Beverly Hills teacher claims she was fired for anti-Trump FB post
A longtime teacher in Beverly Hills has filed a claim against the school district after she claims she was fired for an anti-Trump post on Facebook. Joanie Garratt, who worked for more than 30 years as a Beverly Hills Unified School District teacher and has recently been serving as a long-term AP U.S. History substitute, [...]
A longtime teacher in Beverly Hills has filed a claim against the school district after she claims she was fired for an anti-Trump post on Facebook.
Joanie Garratt, who worked for more than 30 years as a Beverly Hills Unified School District teacher and has recently been serving as a long-term AP U.S. History substitute, was fired on Nov. 13, well before her planned last day of Dec. 5, Garratt's attorney said in a news release.
After a Nov. 6 rally in support of President-elect Donald Trump at Beverly Hills High School, Garratt wrote on Facebook that she was "disheartened" by the march, during which the Make America Great Again supporters "harassed & intimidated many other non-MAGA students and specifically targeted the class where the Black Student Union was meeting, yelling all kinds of racial slurs," she said.
"Some students arrived at school truly upset & even crying only to be bullied later by their classmates," she wrote. "And don’t blame the administration for this. They are dealing with it. This comes from their leader, His Majesty, King Trump.”

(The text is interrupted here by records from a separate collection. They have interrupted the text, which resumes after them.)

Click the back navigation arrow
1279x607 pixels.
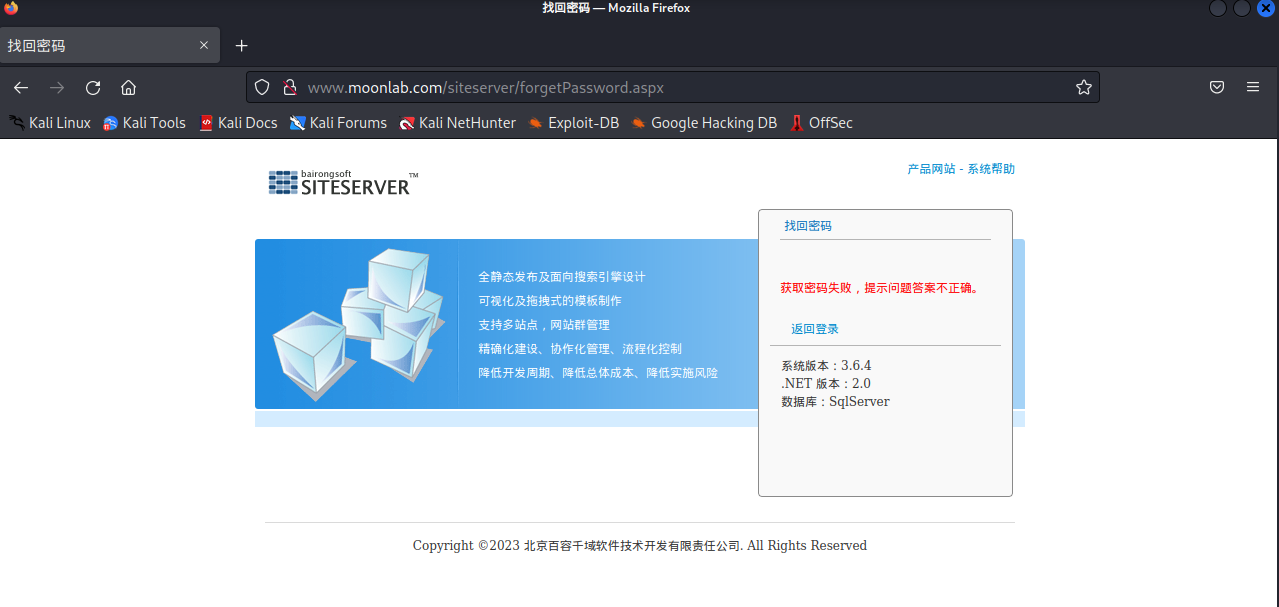(21, 87)
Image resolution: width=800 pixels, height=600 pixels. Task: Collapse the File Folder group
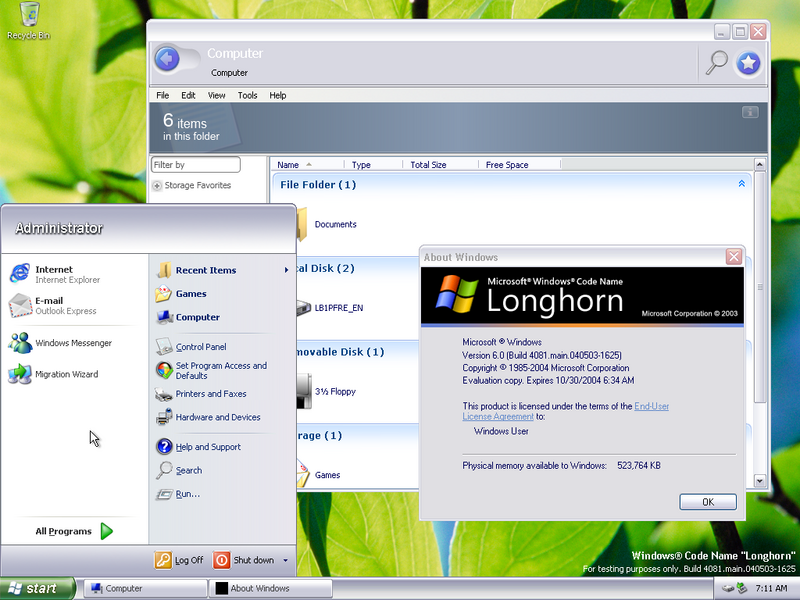[x=741, y=184]
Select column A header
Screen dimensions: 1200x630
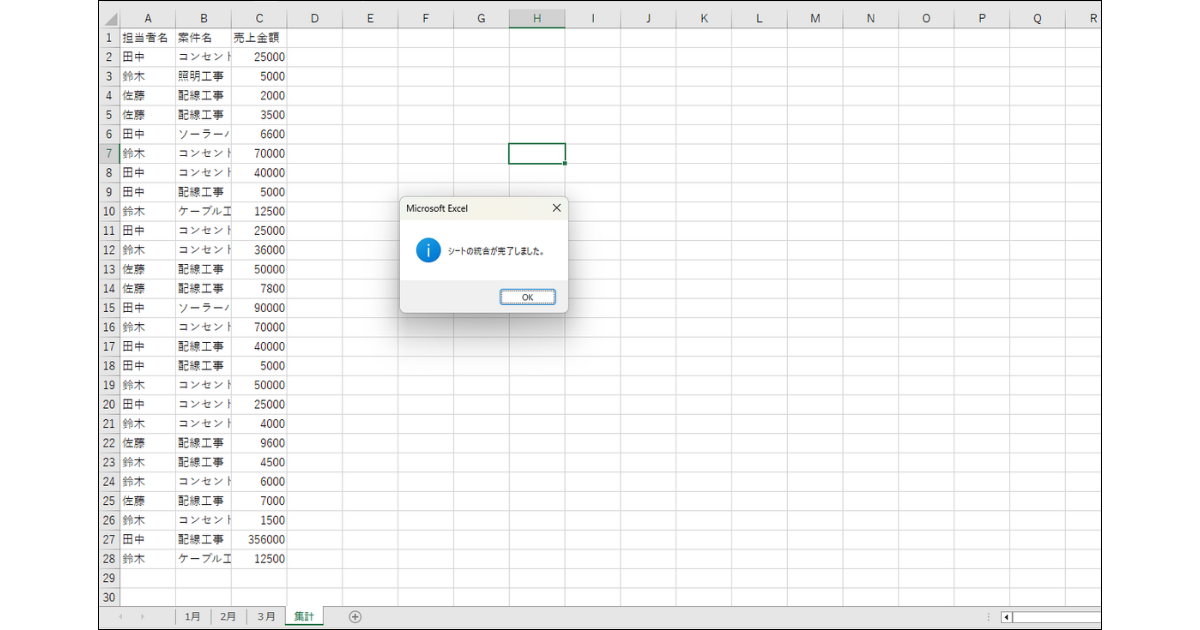pos(148,18)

Garratt's attorney, V. James DeSimone, said in the release that "Assistant Superintendent Matthew Horvath informed her during a brief phone call that her post led to her dismissal, citing no further explanation."
"Garratt never discussed Trump, the election or the pro-Trump students’ demonstration in her classes. Her comment was made on her own Facebook account, on her own time, and is a prime example of political speech that’s protected under the First Amendment and California labor and education codes," the release explained.
“Joanie’s post, which criticized harassment at the rally and attributed student conduct to political rhetoric whipped up as part of Donald Trump’s re-election strategy, is constitutionally protected speech,” DeSimone added.
DeSimone argued that the BHUSD has a policy that "personal beliefs or activities outside of work should not be grounds for disciplinary action unless they violate the law or policy."
“This post was entirely within Joanie’s right of free speech and violated neither the law nor district policy," he said. "We intend to fully vindicate Ms. Garratt’s rights and filing this administrative claim is the first step in that legal journey for justice.”
A request for comment from the BHUSD was not immediately returned.